Thursday, July 25, 2019

In short: Shazam! (2019)

I am all for, and actually very happy with, DC trying to save its superhero bacon by lightening up a little and actually putting out films with different tones and approaches beyond Grimdark Batman is Rorschach epics. David F. Sandberg’s Shazam! however, really isn’t how you do that, unless one can’t see a difference between light and completely empty.

It’s not that I would have preferred a grimdark reading of Fawcett’s Captain Marvel, but I’d rather have preferred one whose jokes aren’t quite as dumb and unimaginative as those in the film at hand, or one that actually knows how to shift between the silly stuff and the (theoretically) deeper bits effectively because it understands that both are sides of the same coin (say Guardians of the Galaxy style). Come to think of it, I would perhaps have been okay with the film if its jokes just were funny instead of inane and flat.

The more serious stuff is treated in the most perfunctory manner, clearly working from the impression that the kids I assume are supposed to be the film’s main audience are just too dense to understand even the tiniest bit of subtlety or complexity – as if something like Bumblebee that aims for the same core audience but doesn’t pretend kids are brain-dead didn’t exist. And man, are there wasted opportunities in the film concerning the nature of families of birth as well as of families of choice, or how a certain wizard who likes to kidnap kids and then tell them they are not “pure” enough is a bit of a creep and an asshole and actually responsible for everything bad happening in the movie (something that’s just barely acknowledged by the film).

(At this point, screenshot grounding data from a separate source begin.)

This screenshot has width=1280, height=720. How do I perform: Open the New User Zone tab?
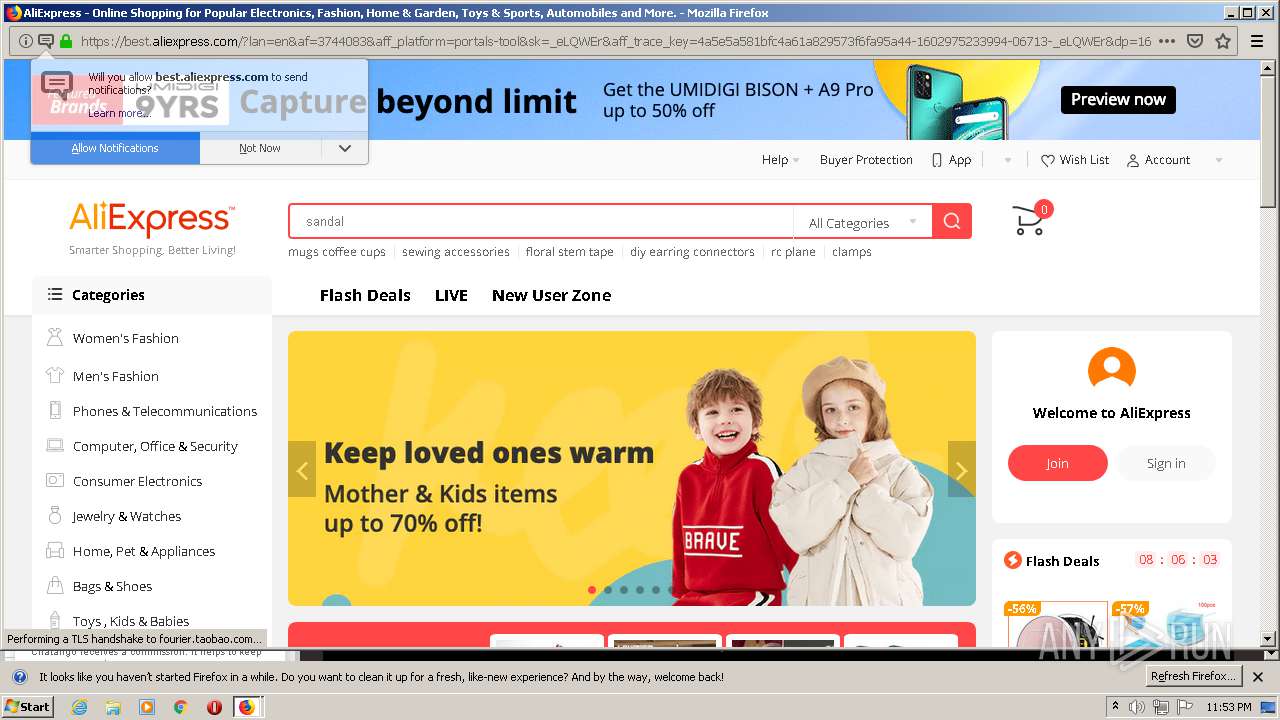point(551,295)
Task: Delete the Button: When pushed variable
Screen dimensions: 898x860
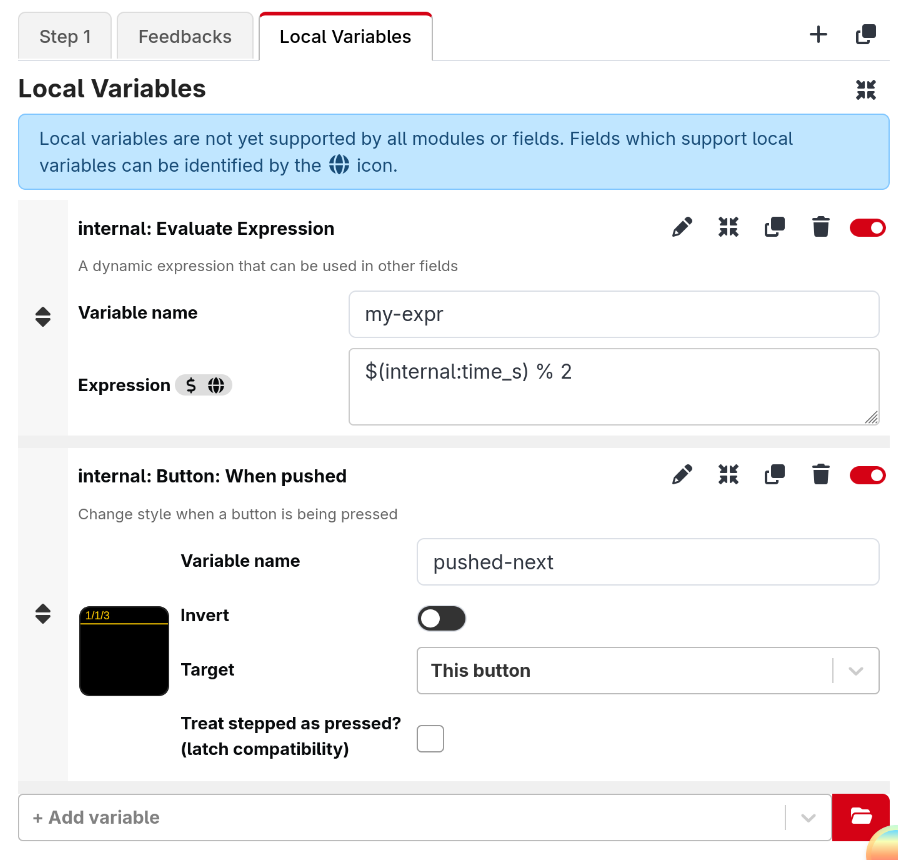Action: coord(820,475)
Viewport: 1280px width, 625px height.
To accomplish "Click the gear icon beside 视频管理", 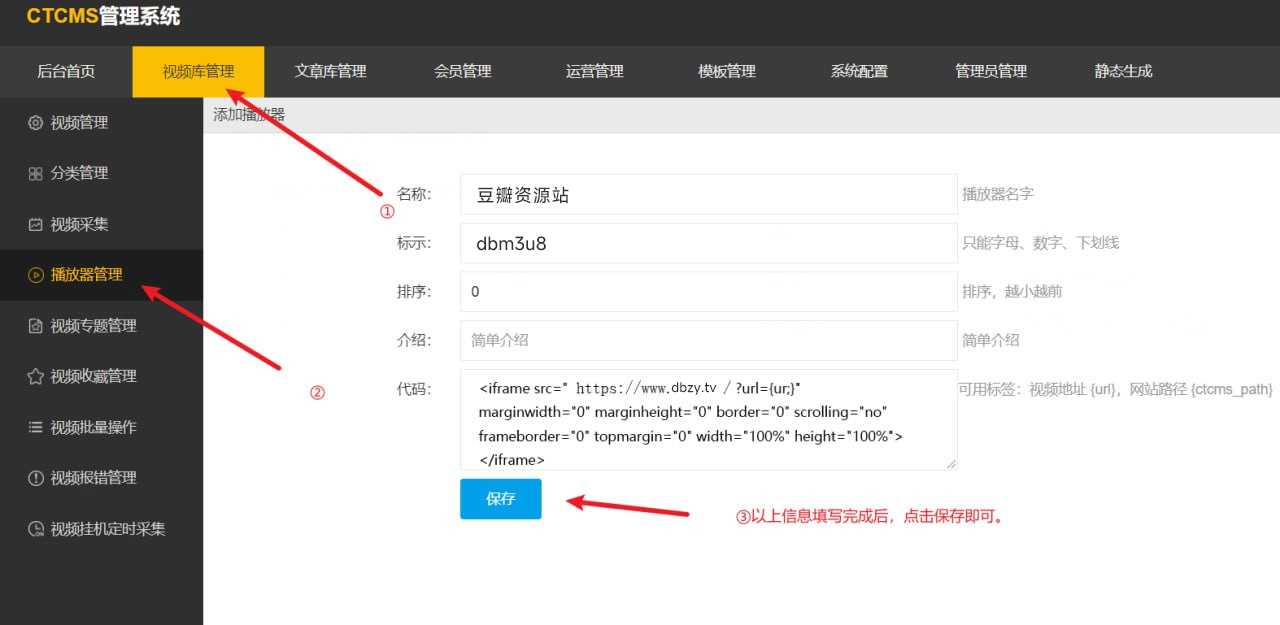I will tap(35, 123).
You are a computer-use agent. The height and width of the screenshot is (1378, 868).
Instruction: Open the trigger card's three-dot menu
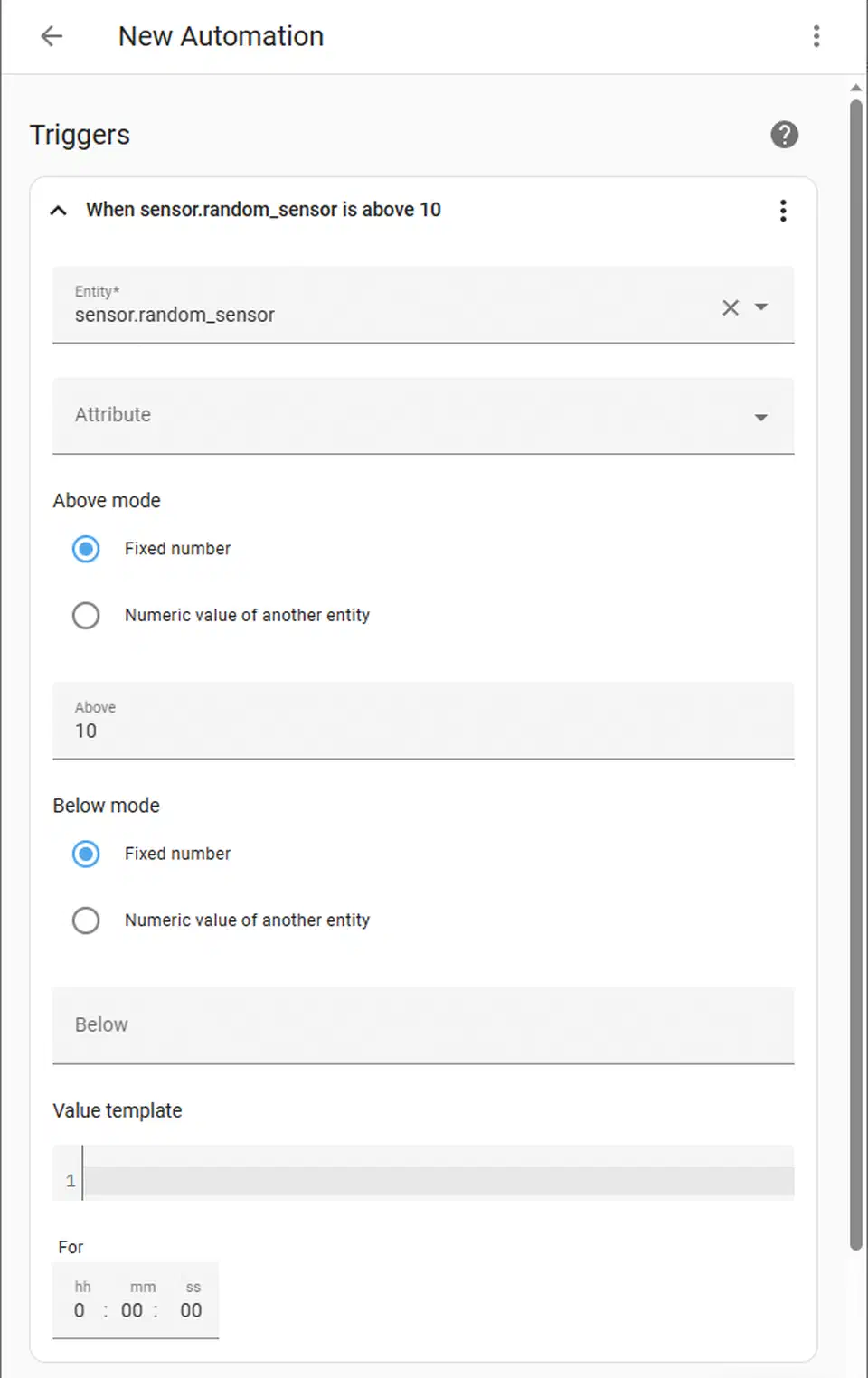coord(783,210)
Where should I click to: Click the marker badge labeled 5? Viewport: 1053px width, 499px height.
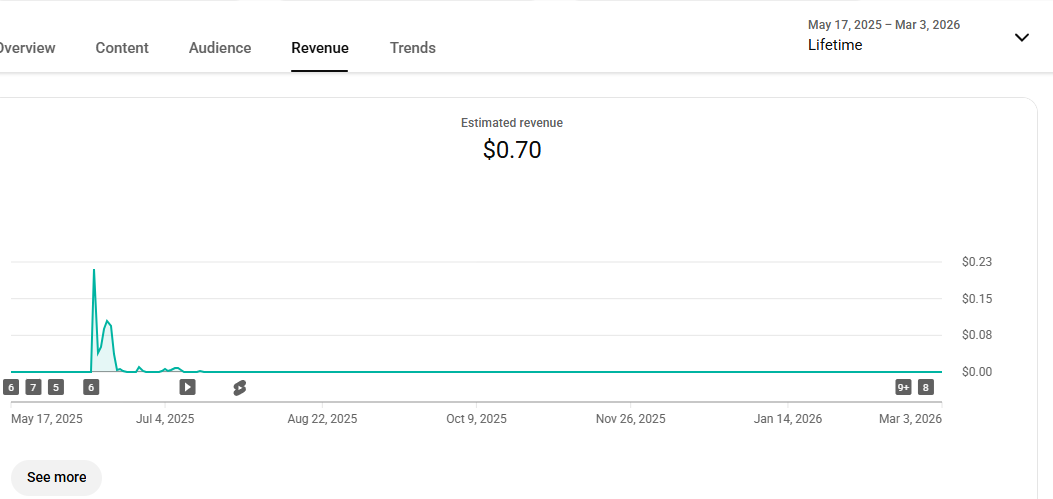[55, 387]
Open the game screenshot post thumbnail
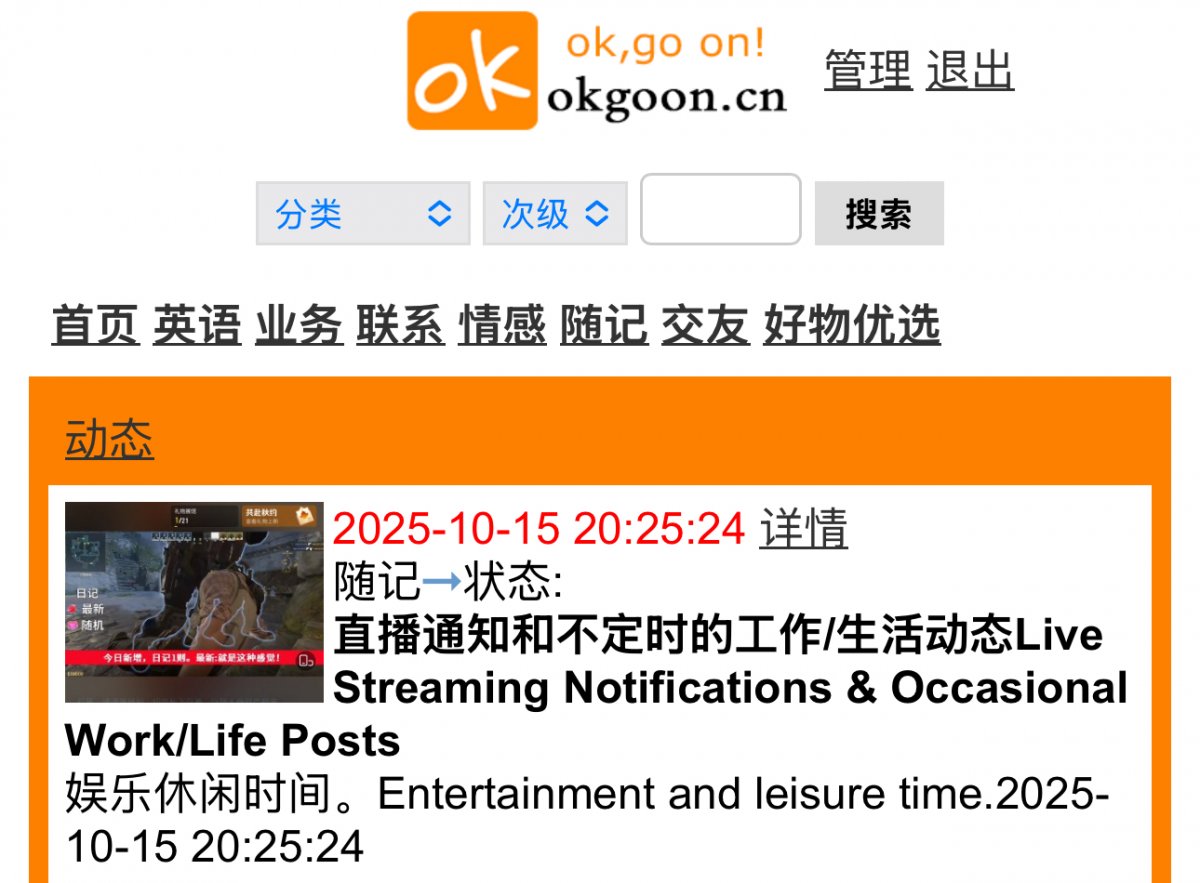 194,602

Other disappointments belong to the more nerdy space like the incredibly unimaginative way the film wastes mad scientist Dr. Sivana (given by Mark Strong strictly phoning it in) and lets him become a guy who just punches people with super strength, instead of, say, having him preside over the anti-family to Captain Marvel’s family of choice like even the golden age comics knew to do. This, to me, seems symptomatic to the film’s greatest sin: a complete lack of imagination in how to use the material it has been given, superhero movie tropes as a whole, or just the possibility space modern superhero films open between the flying and the punching. In its whole feel of the filmmakers not actually knowing how this stuff works, Shazam! reminds me of pre Raimi Spider-Man superhero movies in its awkwardness.

Sandberg’s direction really doesn’t help the film’s case at all, presenting some surprisingly wonkily shot superhero action that culminates in a climax so badly edited, staged and conceived it boggles the mind how you can even manage to fail this badly at an action scene with all the technical expertise and money this sort of production has available to it.


But hey, at least it’s better than Venom.